DeepSpeech Node.js User Transcription Project

aadeojo · December 10, 2019, 7:43pm

I am interested in creating a node.js application that takes user input and transcribes it. The end goal is to create an application that is completely voice controlled. I was researching utilities for this and I support and appreciate deepspeech by mozilla.

A Few Questions

I installed deepspeech using npm install deepspeech, is this all I need?
What is the optimal format and way to receive user audio from the client side- js?
3.On the Server Side whats the best way to recieve the data how would I transcribe the audio and post it back to the user?

This is pretty much the basic functionality for this project that I would like to test out, A homepage that you speak into and get back the transcribed words using deepspeech, any references to helpful tutorials and documentation would be greatly appreciated.

lissyx · December 11, 2019, 6:46am

Yes. You can have a look at the API: https://deepspeech.readthedocs.io/en/v0.6.0/NodeJS-API.html

As documented, it depends on the trained model. But it all defaults to WAV PCM 16 bits, 16 kHz.

Actually, you should be able to do everything client side.

If you really want to do a client/server architecture, then the client/server communication is really up to you, and you just have to use the deepspeech bindings server-side.

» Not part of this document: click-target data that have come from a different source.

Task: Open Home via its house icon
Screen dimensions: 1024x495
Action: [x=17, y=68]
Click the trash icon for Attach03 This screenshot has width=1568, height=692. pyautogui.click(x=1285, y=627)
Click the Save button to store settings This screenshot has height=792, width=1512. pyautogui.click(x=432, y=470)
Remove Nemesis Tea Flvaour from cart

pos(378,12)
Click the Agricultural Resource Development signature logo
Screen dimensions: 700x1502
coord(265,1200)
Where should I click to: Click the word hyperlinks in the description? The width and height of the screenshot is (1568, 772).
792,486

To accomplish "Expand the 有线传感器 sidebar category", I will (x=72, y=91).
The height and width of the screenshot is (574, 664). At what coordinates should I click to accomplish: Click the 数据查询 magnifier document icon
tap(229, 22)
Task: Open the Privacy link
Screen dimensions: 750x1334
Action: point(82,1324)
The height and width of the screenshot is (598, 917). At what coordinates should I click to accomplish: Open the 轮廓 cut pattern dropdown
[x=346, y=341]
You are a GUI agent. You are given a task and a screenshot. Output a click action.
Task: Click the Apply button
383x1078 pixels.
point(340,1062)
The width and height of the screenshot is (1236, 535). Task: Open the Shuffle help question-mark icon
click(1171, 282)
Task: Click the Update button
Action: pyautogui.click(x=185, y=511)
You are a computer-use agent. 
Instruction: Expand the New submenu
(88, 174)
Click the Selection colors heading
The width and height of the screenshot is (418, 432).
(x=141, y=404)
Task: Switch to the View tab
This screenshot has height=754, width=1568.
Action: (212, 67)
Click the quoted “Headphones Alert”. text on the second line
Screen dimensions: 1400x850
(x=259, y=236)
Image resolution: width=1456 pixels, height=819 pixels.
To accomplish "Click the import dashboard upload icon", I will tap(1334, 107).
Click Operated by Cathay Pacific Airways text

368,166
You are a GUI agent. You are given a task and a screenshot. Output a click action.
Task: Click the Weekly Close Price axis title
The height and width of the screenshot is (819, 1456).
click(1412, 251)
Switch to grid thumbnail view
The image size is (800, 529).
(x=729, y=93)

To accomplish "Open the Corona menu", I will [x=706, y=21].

aadeojo · December 11, 2019, 7:17pm

Alright so I would follow the methods in the document, also just to be correct. Deepspeech can be used as a client side NLP, so instead of having to go back to the server and translate. The STT can be done client side?.
Just a few more questions?

Do I need any other dependencies besides npm install deepspeech?
I do not know much about training models would I install the common voice english mode on the client side? I would place within the node.js library?

lissyx · December 11, 2019, 7:50pm

Yes

The minimum should be pulled by deepspeech’s declared dependencies.

You don’t have. Please read the documentation crash-course on using the pretrained english model is already documented.

Johannes_Beiser · December 16, 2019, 12:36pm

We are talking about a native client here, right? OP didn’t specify what kind of application he is developing. For Web-Applications client-side only isn’t possible yet, right?

lissyx · December 16, 2019, 12:40pm

That’s right. Without more context, we can’t know.

aadeojo · December 17, 2019, 11:51pm

Yes a JavaScript application using node js

Johannes_Beiser · December 18, 2019, 2:41pm

Alright, in this case you need the node server. DeepSpeech can’t run client side in the browser yet. A good way to stream the audio to the server are Websockets. If its a fixed length recording then you can use XHR to send the blob/buffer. To retrieve the audio in the browser you could for example use “Media Capture and Streams API” and “MediaRecording API”

lissyx · December 18, 2019, 3:47pm

It’s also working quite well and is easy to write with the streaming part of the API.

solyarisoftware · January 27, 2021, 4:46pm

And socket.io is a possible winner-take-all communication protocol, on top pf websockets, enabling developer to manage pull-mode (client-server request-reply) and push-mode (unsolicited notification= audio messages) from server to clients.